Answer: There are several class hierarchies in the provided code, so I'll list a few:

  1. BaseModel -> ConstitutionalPrinciple: ConstitutionalPrinciple is a subclass of BaseModel.
  2. BasePromptTemplate -> StringPromptTemplate, AIMessagePromptTemplate, BaseChatPromptTemplate, ChatMessagePromptTemplate, ChatPromptTemplate, HumanMessagePromptTemplate, MessagesPlaceholder, SystemMessagePromptTemplate, FewShotPromptTemplate, FewShotPromptWithTemplates, Prompt, PromptTemplate: All of these classes are subclasses of BasePromptTemplate.
  3. APIChain, Chain, MapReduceDocumentsChain, MapRerankDocumentsChain, RefineDocumentsChain, StuffDocumentsChain, HypotheticalDocumentEmbedder, LLMChain, LLMBashChain, LLMCheckerChain, LLMMathChain, LLMRequestsChain, PALChain, QAWithSourcesChain, VectorDBQAWithSourcesChain, VectorDBQA, SQLDatabaseChain: All of these classes are subclasses of Chain.
  4. BaseLoader: BaseLoader is a subclass of ABC.
  5. BaseTracer -> ChainRun, LLMRun, SharedTracer, ToolRun, Tracer, TracerException, TracerSession: All of these classes are subclasses of BaseTracer.
  6. OpenAIEmbeddings, HuggingFaceEmbeddings, CohereEmbeddings, JinaEmbeddings, LlamaCppEmbeddings, HuggingFaceHubEmbeddings, TensorflowHubEmbeddings, SagemakerEndpointEmbeddings, HuggingFaceInstructEmbeddings, SelfHostedEmbeddings, SelfHostedHuggingFaceEmbeddings, SelfHostedHuggingFaceInstructEmbeddings, FakeEmbeddings, AlephAlphaAsymmetricSemanticEmbedding, AlephAlphaSymmetricSemanticEmbedding: All of these classes are subclasses of BaseLLM.

-> Question: What classes are derived from the Chain class?

Answer: There are multiple classes that are derived from the Chain class.

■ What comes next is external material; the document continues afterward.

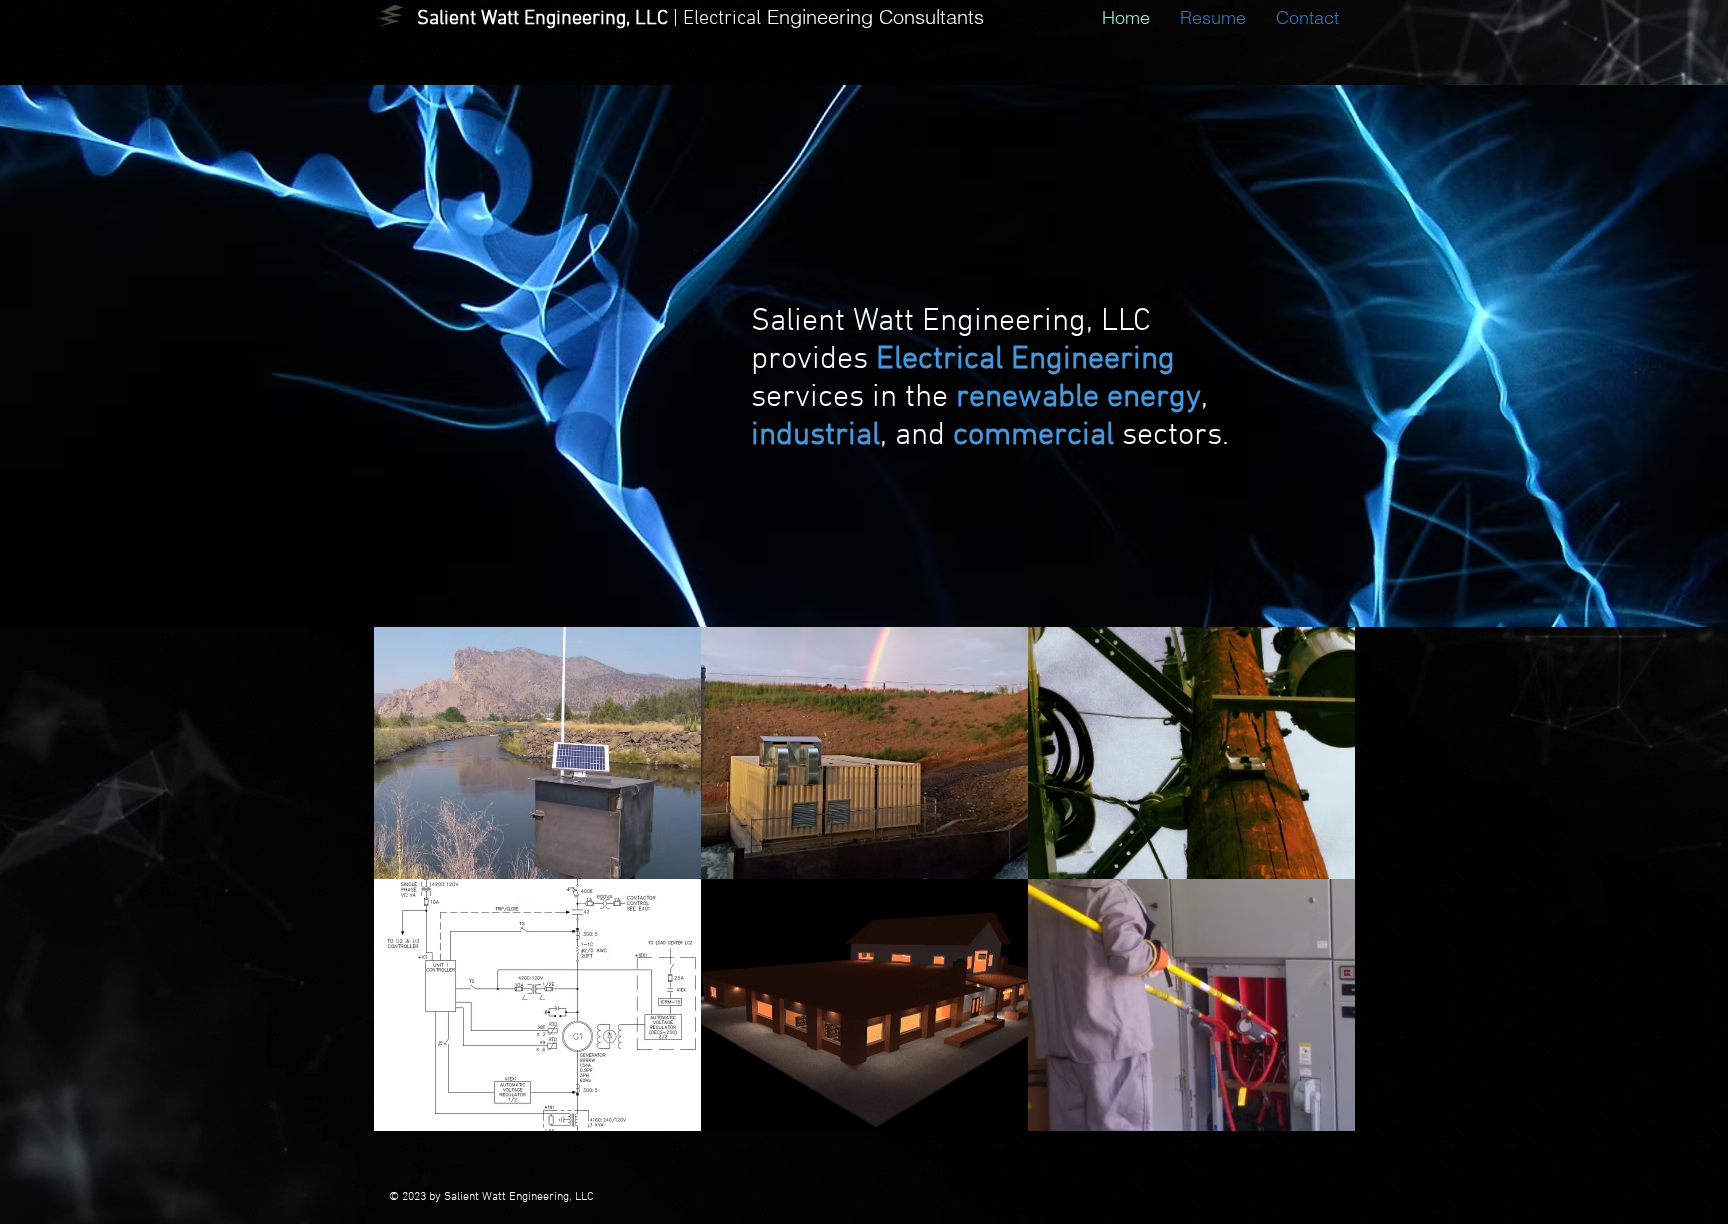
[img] (537, 753)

Some of them are:

  • APIChain
  • AnalyzeDocumentChain
  • ChatVectorDBChain
  • CombineDocumentsChain
  • ConstitutionalChain
  • ConversationChain
  • GraphQAChain
  • HypotheticalDocumentEmbedder
  • LLMChain
  • LLMCheckerChain
  • LLMRequestsChain
  • LLMSummarizationCheckerChain
  • MapReduceChain
  • OpenAPIEndpointChain
  • PALChain
  • QAWithSourcesChain
  • RetrievalQA
  • RetrievalQAWithSourcesChain
  • SequentialChain
  • SQLDatabaseChain
  • TransformChain
  • VectorDBQA
  • VectorDBQAWithSourcesChain

There might be more classes that are derived from the Chain class as it is possible to create custom classes that extend the Chain class.

-> Question: What classes and functions in the ./langchain/utilities/ forlder are not covered by unit tests?

Answer: All classes and functions in the ./langchain/utilities/ folder seem to have unit tests written for them.